What can be changed in the future to meet them? Do the expectations need to be changed? Does the preparation need to be changed? Does the approach need to be changed? Or was it all circumstantial?

My friend Christine has a motto: You are enough.

I am working to believe that deep down. I  am enough. 

I am enough. Whether I am exhausted physically & emotionally, I am enough. Whether I have doubts & question the future, I am enough. Whether the happy facade has left higher expectations from others or not, I am enough.

I am enough.

Strong enough.
Smart enough.
Loving enough.
Fun enough.
Kind enough.
Driven enough.
Forgiving enough.

Just plain enough.

Today, I am enough.

~Katie

Thursday, October 10, 2013

Project Day 3 & 4

Yesterday, I struggled with willpower. I have been restricting myself so much lately, and set aside extra money for the trip just in case. I did not plan on spending the whole *extra* vacation budget in one place. I totally did.

I gave in. I bought everything that my heart desired. I just let myself go hog wild. And stopped when I reached my predetermined *extra* vacation budget.

And it felt good.

Until I was tempted to start second guessing myself and thinking that I had been horribly irresponsible.

And so I started looking into why it felt so good to just give in. And what I had done to prepare for it. And how it really was okay. Indulgent? Absolutely. But it was okay. It's not the end of the world.

Today, we set up for GABF & have the first session! It's so exciting!

And I made myself (and soon James) a delicious, and nutritious breakfast sandwich!


~Katie

Tuesday, October 8, 2013

Project Day 2

Yesterday was lovely.
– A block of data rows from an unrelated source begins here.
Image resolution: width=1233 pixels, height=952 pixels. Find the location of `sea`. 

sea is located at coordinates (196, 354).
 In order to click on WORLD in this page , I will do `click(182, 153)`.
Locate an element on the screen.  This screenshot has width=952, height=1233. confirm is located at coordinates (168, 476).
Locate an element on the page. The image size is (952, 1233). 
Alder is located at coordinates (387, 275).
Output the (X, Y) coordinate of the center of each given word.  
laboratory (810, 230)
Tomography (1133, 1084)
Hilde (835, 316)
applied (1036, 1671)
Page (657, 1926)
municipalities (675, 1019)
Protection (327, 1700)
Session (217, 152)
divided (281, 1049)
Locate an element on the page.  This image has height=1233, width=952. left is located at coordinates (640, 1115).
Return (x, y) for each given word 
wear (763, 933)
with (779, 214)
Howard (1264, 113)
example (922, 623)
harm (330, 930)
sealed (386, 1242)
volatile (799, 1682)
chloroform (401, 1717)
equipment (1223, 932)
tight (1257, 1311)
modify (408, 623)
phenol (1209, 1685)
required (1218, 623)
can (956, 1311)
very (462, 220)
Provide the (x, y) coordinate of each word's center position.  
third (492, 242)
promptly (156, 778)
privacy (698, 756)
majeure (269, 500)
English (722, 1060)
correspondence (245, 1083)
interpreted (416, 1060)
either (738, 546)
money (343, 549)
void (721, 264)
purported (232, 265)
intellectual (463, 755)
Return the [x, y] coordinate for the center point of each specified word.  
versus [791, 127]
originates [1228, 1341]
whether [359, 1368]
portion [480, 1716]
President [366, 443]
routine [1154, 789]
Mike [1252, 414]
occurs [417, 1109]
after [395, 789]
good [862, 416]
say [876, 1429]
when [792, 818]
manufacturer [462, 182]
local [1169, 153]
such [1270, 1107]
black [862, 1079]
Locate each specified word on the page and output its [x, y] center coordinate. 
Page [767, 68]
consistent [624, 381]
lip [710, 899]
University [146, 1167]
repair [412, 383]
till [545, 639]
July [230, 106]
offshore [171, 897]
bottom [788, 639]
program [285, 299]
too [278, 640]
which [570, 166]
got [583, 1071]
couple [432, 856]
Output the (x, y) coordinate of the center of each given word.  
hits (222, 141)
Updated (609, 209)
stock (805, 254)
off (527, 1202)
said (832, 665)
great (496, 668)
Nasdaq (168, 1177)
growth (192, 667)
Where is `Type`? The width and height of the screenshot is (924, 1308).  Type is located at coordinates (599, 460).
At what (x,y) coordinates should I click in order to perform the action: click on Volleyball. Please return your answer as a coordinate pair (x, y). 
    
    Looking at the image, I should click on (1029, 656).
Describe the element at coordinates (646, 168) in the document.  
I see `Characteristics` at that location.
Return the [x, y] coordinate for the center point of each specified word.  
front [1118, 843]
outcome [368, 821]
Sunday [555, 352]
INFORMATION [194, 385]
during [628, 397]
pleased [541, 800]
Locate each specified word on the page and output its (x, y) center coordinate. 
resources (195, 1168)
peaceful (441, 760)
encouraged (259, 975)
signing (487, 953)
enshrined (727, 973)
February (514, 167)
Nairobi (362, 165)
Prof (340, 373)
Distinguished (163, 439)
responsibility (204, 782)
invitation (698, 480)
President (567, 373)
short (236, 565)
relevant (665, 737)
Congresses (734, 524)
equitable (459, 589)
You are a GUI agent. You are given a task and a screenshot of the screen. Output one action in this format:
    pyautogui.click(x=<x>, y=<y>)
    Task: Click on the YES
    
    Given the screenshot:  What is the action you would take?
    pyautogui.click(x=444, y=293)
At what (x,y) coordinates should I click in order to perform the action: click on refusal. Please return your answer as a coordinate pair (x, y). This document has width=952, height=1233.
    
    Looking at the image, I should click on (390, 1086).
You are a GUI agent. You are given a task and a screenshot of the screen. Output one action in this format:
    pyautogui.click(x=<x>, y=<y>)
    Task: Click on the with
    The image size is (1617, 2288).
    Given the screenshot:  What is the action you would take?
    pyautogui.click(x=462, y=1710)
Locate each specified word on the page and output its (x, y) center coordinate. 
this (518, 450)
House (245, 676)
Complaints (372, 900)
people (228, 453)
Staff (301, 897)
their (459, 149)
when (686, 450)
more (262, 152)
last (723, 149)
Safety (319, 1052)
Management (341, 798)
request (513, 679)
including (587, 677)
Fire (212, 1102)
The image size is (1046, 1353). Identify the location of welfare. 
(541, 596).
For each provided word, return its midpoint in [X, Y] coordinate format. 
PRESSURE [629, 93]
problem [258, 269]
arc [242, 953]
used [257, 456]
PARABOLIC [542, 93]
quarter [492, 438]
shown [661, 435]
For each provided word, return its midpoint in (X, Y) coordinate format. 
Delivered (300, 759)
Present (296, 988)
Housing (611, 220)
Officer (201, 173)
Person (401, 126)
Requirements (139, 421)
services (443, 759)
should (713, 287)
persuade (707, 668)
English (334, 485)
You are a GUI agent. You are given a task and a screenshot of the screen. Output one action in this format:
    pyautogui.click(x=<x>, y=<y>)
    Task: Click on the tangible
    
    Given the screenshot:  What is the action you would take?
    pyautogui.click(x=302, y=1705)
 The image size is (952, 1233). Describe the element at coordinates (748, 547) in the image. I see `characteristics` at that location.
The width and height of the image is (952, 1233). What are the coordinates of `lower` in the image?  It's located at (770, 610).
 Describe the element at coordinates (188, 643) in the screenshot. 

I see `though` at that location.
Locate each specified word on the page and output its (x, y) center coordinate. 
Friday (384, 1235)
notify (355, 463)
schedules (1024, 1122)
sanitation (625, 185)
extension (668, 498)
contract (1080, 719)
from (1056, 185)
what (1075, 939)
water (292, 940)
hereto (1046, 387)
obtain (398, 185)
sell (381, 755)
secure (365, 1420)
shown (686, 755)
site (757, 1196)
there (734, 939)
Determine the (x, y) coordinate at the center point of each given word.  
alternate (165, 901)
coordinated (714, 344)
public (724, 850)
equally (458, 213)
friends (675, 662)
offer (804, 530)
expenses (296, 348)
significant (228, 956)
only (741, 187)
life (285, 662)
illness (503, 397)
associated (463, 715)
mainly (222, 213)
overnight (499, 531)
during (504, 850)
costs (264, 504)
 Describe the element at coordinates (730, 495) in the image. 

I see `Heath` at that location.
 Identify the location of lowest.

We walked around downtown Denver, ate a brilliant brunch at Snooze, then wiled away the early afternoon sampling beers and taking the tour at Great Divide Brewery. 

I knew that we needed to be ready to drive half an hour away at 5:30 pm, so I did quite well at moderating my beverage selection given the plethora of options.

We drove out to meet James' best friend from high school & freshman year roommate, who will be one of the groomsmen. They brought us to this adorable pizza joint up in the mountains. The pizza was to die for. They specialize in what they call mountain pie. The crust is thick & fluffy, great for dipping. We chatted & had a great time. It was great to see James & his friend reliving old times. You can tell how close they are.

My body was not behaving itself, and I hope I didn't ruin first impressions by having to make a swift getaway at the end of the night. 

All in all, we had a lovely day. Now, I'm going to see if we have gym access and get in a workout so we can go eat breakfast! We still haven't bought groceries, so dining out, it is!

~Katie
Mantra: I am a curious person who loves learning new things about people & places.

Monday, October 7, 2013

Working on the self-love

Right now, I'm sitting in a great condo in downtown Denver.

I have just completed a month of 12-16 hour days. Intense stress, and little time to devote to working out or eat correctly has me a bit more plump. I have managed to maintain my weight (win!) but have so much muscle atrophy. 

I have a tendency to beat myself up. I look at what I want and measure myself against that rather than measuring against where I've come from.

I have made leaps and bounds of improvement over my state in January.

I have come so far. It has not been easy.

In order to help turn my view of myself around, I'm focusing on having 100 days of self-empathy. 100 days where I build myself up, and support myself mentally. 

And it starts now.

I have worked hard. I have built a business from the ground up and I have the opportunity to participate in this awesome festival! I have worked hard and earned enough vacation & funds to take the whole week to explore this wonderful city with my fiancĂ©. 

And we are going to have so much fun today!